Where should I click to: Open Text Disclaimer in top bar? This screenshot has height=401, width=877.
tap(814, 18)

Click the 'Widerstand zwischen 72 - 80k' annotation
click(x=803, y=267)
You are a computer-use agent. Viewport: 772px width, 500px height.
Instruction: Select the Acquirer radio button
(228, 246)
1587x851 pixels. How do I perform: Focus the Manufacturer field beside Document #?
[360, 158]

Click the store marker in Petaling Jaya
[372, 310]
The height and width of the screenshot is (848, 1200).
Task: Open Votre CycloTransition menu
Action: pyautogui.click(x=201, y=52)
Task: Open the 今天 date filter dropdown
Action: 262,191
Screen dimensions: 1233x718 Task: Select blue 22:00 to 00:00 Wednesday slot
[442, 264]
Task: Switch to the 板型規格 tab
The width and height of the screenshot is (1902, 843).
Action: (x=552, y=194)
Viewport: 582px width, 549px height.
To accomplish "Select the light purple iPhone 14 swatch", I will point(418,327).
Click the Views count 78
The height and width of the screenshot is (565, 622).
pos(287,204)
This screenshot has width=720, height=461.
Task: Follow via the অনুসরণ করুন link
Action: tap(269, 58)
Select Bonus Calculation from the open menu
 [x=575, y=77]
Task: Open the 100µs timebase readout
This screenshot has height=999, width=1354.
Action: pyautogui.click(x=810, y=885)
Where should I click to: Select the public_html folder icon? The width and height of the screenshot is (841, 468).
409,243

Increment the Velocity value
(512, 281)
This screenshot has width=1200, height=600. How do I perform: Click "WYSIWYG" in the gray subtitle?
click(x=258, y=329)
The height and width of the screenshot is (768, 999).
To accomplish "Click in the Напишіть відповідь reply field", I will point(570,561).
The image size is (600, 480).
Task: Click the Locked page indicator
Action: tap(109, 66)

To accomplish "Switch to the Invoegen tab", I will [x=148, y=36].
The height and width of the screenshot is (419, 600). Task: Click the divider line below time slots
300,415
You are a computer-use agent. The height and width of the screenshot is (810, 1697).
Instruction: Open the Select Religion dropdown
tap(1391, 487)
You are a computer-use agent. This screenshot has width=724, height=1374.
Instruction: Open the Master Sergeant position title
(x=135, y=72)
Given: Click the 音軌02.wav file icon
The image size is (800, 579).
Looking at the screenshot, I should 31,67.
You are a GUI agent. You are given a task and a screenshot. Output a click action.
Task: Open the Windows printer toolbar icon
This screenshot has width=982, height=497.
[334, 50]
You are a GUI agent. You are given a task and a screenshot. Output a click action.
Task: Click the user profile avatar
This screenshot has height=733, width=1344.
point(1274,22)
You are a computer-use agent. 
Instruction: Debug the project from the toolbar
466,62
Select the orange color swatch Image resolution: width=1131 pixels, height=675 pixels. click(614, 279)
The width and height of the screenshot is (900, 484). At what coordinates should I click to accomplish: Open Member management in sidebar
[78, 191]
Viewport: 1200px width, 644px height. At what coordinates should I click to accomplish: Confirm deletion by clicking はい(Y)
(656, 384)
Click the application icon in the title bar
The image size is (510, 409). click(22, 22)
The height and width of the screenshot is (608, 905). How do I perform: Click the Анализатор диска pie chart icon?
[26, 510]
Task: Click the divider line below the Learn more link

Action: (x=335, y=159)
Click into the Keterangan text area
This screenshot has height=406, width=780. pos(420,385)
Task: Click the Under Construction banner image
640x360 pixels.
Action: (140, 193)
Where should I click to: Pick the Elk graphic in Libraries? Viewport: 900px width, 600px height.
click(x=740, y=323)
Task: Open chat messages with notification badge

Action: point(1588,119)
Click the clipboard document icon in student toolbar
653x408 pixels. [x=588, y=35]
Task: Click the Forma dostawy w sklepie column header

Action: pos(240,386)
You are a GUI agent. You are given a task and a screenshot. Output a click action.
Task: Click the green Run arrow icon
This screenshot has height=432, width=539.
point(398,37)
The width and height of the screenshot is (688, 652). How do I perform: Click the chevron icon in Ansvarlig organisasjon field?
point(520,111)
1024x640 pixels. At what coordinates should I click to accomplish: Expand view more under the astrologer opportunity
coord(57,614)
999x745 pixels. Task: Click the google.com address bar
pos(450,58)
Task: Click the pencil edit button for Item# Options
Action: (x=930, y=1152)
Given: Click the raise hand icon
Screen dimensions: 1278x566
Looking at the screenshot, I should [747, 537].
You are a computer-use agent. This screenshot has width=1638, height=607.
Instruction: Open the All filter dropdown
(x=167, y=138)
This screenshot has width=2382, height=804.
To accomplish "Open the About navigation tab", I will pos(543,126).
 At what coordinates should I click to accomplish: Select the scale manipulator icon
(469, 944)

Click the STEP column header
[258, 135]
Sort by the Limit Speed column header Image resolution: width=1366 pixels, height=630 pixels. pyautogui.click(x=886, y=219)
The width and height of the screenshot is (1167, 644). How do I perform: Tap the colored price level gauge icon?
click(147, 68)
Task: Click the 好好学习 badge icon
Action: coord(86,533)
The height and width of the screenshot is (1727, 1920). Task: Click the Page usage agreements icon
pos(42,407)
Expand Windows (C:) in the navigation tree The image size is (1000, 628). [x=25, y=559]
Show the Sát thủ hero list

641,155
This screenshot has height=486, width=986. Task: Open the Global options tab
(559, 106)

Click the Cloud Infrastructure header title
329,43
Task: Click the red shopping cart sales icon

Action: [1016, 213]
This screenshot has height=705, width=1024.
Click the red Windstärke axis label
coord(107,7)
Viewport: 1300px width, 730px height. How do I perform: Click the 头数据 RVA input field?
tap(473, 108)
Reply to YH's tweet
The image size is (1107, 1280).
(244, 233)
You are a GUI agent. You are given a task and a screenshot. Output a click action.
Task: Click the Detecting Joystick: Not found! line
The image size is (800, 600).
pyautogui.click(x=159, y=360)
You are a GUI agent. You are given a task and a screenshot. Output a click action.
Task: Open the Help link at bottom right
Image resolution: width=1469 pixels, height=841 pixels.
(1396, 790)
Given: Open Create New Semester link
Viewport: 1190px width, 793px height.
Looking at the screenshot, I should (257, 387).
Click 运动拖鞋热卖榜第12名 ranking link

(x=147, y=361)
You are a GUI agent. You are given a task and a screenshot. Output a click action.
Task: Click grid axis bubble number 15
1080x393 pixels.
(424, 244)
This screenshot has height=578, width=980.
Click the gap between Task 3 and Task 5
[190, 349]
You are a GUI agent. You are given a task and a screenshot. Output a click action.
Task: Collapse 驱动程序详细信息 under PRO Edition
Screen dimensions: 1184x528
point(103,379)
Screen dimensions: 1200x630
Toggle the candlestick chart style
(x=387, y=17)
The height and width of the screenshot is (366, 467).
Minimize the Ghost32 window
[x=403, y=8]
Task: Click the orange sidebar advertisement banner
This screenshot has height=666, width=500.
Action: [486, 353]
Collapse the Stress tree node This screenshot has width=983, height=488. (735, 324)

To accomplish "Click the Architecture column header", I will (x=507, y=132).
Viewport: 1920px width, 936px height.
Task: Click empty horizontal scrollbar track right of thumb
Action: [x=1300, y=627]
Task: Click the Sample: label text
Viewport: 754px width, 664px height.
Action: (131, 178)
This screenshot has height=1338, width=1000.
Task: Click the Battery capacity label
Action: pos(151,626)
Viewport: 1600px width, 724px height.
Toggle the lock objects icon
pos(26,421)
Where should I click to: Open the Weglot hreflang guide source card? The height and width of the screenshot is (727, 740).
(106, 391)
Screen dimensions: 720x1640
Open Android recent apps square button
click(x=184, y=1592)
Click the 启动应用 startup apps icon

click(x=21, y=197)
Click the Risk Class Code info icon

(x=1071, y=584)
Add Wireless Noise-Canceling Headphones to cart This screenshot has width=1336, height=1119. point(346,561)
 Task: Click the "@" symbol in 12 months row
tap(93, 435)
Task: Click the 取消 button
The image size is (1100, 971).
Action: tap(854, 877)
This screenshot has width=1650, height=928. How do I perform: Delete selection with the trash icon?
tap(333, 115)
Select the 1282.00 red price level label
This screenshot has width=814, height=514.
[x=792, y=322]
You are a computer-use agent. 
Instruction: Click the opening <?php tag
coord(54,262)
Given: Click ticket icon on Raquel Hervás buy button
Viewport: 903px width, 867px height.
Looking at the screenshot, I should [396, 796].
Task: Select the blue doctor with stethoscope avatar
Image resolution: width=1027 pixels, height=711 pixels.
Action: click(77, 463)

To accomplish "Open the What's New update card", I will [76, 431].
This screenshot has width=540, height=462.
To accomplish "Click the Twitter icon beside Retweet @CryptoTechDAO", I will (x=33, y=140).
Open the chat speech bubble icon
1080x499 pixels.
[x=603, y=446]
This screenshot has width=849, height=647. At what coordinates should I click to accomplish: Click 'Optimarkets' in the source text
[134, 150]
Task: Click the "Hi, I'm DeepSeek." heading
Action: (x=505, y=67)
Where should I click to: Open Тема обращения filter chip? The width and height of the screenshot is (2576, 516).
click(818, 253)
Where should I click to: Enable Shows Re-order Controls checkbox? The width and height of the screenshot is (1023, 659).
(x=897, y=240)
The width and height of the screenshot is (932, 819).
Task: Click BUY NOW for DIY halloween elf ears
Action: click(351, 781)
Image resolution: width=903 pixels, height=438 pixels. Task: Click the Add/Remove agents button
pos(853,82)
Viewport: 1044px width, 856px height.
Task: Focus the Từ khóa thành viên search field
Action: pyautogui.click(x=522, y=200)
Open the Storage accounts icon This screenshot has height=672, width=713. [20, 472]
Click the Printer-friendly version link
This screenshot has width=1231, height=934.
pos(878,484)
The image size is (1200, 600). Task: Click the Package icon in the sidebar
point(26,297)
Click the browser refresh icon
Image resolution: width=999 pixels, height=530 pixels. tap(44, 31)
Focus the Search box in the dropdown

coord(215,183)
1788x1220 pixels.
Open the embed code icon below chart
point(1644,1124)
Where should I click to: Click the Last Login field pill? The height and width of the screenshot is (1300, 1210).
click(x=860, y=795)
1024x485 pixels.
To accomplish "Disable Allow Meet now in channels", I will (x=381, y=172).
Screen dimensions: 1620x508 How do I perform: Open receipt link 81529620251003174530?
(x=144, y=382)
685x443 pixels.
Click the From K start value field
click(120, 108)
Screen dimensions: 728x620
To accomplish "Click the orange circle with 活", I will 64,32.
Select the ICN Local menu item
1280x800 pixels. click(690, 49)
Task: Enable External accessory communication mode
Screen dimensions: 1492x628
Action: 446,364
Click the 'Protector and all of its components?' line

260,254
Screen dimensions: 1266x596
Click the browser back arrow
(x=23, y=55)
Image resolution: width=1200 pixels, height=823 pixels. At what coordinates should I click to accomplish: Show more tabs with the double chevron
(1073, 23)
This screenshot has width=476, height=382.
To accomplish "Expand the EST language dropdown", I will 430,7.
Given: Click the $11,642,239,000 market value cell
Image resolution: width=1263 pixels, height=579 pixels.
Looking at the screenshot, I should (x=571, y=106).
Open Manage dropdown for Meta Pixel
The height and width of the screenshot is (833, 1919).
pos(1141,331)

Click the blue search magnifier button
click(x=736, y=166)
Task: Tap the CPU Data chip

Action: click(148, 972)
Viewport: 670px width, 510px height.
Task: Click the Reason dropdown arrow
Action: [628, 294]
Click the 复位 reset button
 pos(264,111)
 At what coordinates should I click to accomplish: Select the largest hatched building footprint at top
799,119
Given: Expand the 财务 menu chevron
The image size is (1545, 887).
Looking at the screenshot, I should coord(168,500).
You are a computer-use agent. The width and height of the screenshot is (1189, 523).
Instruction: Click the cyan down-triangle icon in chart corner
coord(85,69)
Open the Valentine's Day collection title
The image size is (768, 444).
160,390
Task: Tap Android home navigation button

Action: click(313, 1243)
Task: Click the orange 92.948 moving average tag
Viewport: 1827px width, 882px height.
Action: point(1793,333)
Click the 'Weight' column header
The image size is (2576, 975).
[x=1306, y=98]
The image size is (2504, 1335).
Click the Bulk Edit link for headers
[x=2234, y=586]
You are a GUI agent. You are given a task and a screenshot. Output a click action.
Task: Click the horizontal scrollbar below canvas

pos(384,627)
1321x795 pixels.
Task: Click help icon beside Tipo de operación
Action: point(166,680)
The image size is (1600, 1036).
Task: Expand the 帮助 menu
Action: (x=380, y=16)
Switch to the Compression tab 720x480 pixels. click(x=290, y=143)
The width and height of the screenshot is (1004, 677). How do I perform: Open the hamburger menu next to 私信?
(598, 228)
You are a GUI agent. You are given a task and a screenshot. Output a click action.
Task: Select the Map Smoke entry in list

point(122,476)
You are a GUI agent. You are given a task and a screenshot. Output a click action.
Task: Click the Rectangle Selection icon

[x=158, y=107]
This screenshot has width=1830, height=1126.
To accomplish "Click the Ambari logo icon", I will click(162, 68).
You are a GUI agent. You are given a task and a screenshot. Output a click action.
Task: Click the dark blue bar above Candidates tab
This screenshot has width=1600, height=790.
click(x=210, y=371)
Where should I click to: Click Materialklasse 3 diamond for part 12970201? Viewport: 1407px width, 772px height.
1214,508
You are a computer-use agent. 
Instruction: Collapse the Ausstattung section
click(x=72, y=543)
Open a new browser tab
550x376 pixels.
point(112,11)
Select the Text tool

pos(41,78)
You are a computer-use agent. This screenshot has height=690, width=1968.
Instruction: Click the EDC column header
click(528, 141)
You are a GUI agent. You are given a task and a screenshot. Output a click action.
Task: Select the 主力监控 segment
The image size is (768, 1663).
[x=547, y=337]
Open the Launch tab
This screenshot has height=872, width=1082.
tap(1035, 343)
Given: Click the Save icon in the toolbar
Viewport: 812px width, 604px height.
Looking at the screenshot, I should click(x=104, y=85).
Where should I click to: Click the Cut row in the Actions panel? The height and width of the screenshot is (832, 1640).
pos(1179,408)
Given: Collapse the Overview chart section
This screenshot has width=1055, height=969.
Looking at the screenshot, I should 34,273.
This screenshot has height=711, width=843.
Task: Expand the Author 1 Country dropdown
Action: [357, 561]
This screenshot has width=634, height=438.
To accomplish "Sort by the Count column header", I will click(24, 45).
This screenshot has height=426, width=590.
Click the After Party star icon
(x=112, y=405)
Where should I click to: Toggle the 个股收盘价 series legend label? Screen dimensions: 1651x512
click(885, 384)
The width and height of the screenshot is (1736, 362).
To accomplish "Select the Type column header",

::::

**WORK TASK**
The answer is the lines above between the line holding "Open a new browser tab" and the line holding "Task: Select the 主力监控 segment", inclusive, each written out exactly, and no others.

**RESULT**
Open a new browser tab
550x376 pixels.
point(112,11)
Select the Text tool

pos(41,78)
You are a computer-use agent. This screenshot has height=690, width=1968.
Instruction: Click the EDC column header
click(528, 141)
You are a GUI agent. You are given a task and a screenshot. Output a click action.
Task: Select the 主力监控 segment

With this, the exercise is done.